First, we take you to Frank Lloyd Wright's greatest work of his Prairie Style, the 1910 Frederick Robie House in Chicago's Hyde Park neighborhood, near the University of Chicago campus. Your host, architectural commentator Larry Simon, will guide you around and through this astounding landmark, considered one of Wright's greatest buildings. Simon will point out the architectural details that influenced a young Ludwig Mies van der Rohe, then working in Berlin with Le Corbusier and Walter Gropius for the great architect Peter Behrens.

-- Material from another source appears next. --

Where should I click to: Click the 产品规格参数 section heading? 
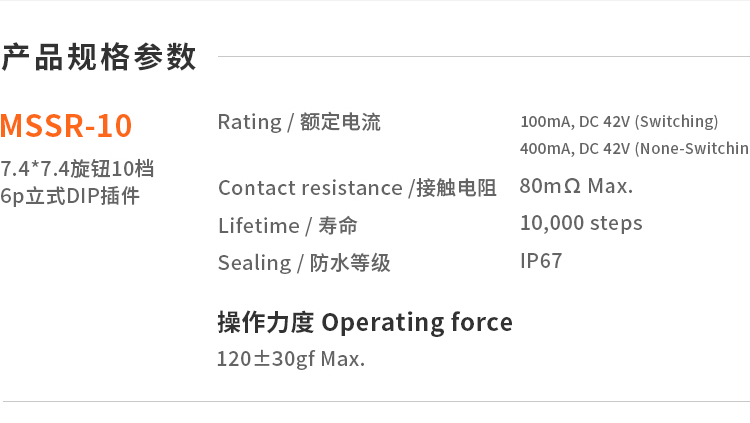tap(99, 57)
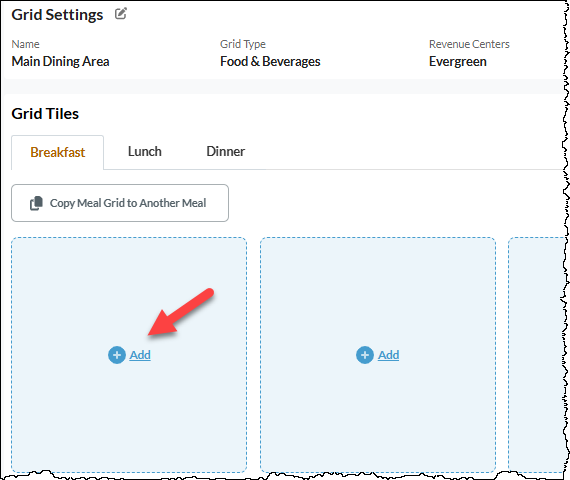Image resolution: width=570 pixels, height=480 pixels.
Task: Click the Main Dining Area name value
Action: (x=60, y=61)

Then it's off to Plano, Illinois, in midwestern farm country, to intimately experience the steel and glass weekend house Mies van der Rohe designed for Dr Edith Farnsworth in the late 1940s: the Farnsworth House. Simon will connect the architectural dots between the two landmarks, from Wright to Mies, and beyond. Clearly, the Farnsworth House has become the perfect distillation of Modern Architecture in an elegant glass box. Off the Map visitors are permitted to take interior photographs of the Farnsworth House on this GoFarnsworth! MiniVan Tour.
Why go with GoFarnsworth!? It's nearly impossible to visit both of these Chicago landmarks in one day without Off the Map Chicago because of logistics. But we make it easy: Simon picks you up at Mies' landmark 860-880 Lake Shore Drive Apartments in a minivan. And the tour moves on from there, with a return back to 860-880 by mid-afternoon. A classic barbeque lunch--a slice of Americana to contrast these amazing buildings!--is included in the cost. Speaking of cost, trying to do this yourself, by train and taxi, or with a car rental, plus the hassle of making separate reservations at each house, can cost you up to $150.
For schedule and tickets, click here.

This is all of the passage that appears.